Ist es trotz aller Bedenken gegen ihn so schwer anzuerkennen, dass Dollfuß im Kampf gegen den nationalsozialistischen Terror von den Nazi-Putschisten ermordet wurde? Ist es wirklich zielführend, sich in jahrelangen hochtheoretischen Diskussionen an der Frage zu ereifern, ob das Dollfuß-Regime nun austrofaschistisch, halbfaschistisch, regierungs- oder kanzlerdiktatorisch zu bezeichnen sei? Ist nicht aus heutiger Sicht alles gleich abzulehnen? Waren nicht in Europa weitere 13 Länder Diktaturen? Könnte man vielleicht auch von der linken Seite einmal eingestehen, dass es ein Fehler war, die Angebote von Ignaz Seipel (1931) und Dollfuß (1932) zur Zusammenarbeit abzulehnen und auf Neuwahlen zu bestehen, weil man hoffte, dass durch ein starkes Anwachsen der Nazis die Christlichsoziale Partei an die dritte und die Sozialdemokratische Arbeiterpartei (SDAP) an die erste Stelle rutschen würde? Oder dass man seitens der Sozialdemokratie ehrlicherweise gar nicht zurück zur parlamentarischen Demokratie wollte, sondern endlich zur “Diktatur des Proletariats” (Richard Bernaschek)?

Lehren ziehen

Vielleicht könnte man sich sowohl in der Wissenschaft als auch in der Politik auf die Ergebnisse der soliden und auf Fakten basierenden Forschungsergebnisse von Kurt Bauer einigen, wonach die Vorgänge in Österreich im Februar 1934 tatsächlich als innere Unruhen oder als Aufstand, aber keinesfalls als Bürgerkrieg (wie etwa in Spanien) zu werten sind. Das macht die Sache zwar nicht besser, nimmt aber doch Schärfe aus der Diskussion.

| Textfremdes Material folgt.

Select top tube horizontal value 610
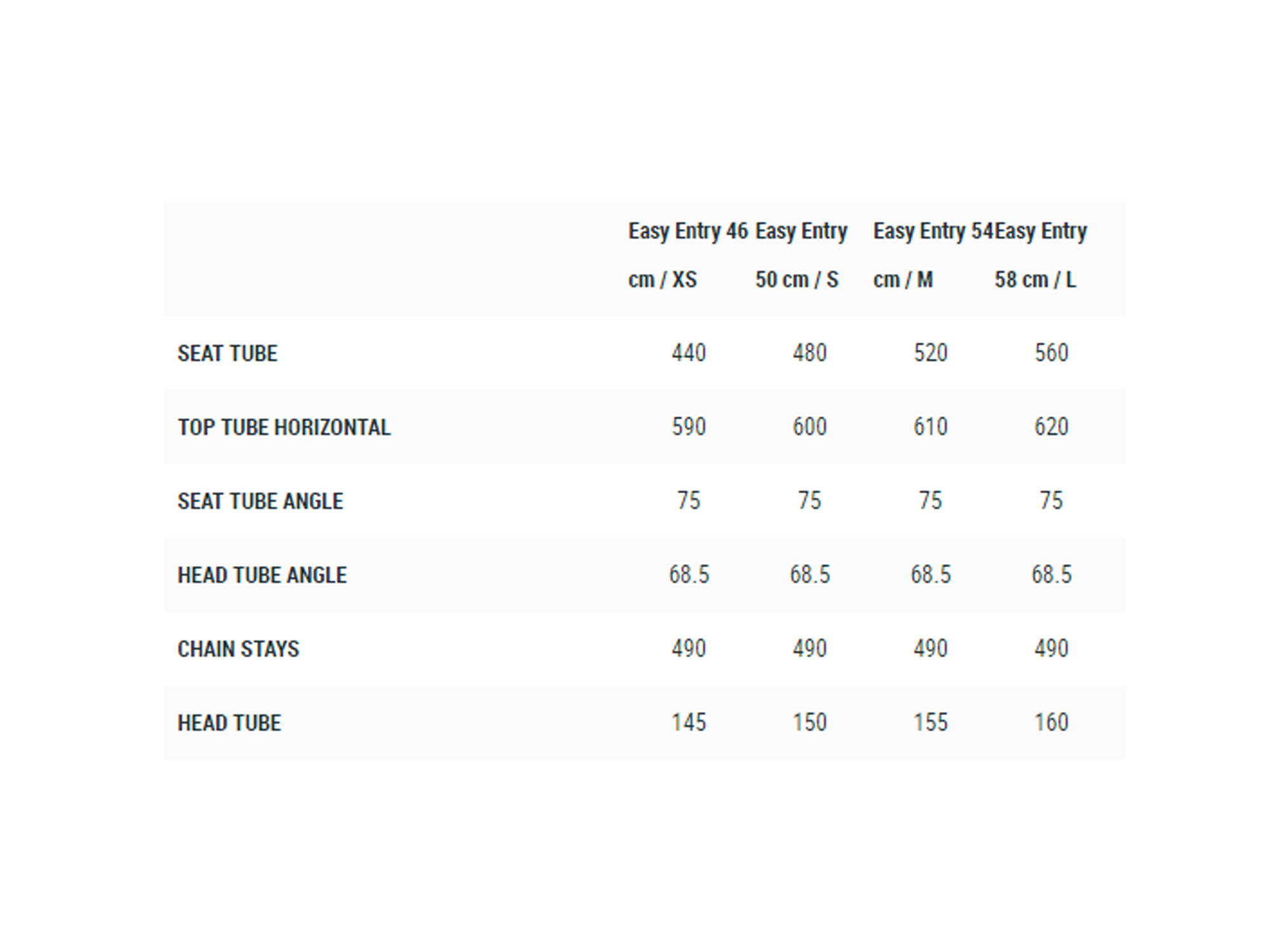[931, 426]
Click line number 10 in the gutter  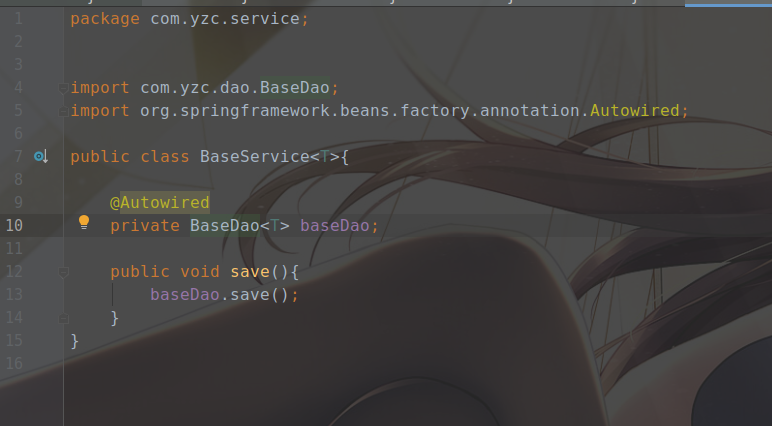tap(14, 226)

Die beiden Lager, die sich damals erbittert gegenüberstanden, haben durch das gemeinsame Leiden im Nationalsozialismus Demokratie gelernt und sich klar als Demokraten erwiesen. Mir erscheint es völlig sinnlos, sich heute an diesen Themen zu erhitzen. Im Gegenteil: Es wäre höchst an der Zeit, Historikerinnen und Historiker aller Provenienzen zusammenzuholen, um zu gemeinsamen Bewertungen und Begriffen zu kommen, die dann von allen politischen Gruppierungen, gleich ob in Regierungsverantwortung oder nicht, akzeptiert werden können. Das würde erlauben, wichtige Lehren für die Zukunft zu ziehen. (Franz Schausberger, 17.2.2024)

Franz Schausberger ist Universitätsprofessor für Neuere Österreichische Geschichte und Präsident des Karl-von-Vogelsang-Instituts. Von 1996 bis 2004 war er Landeshauptmann von Salzburg.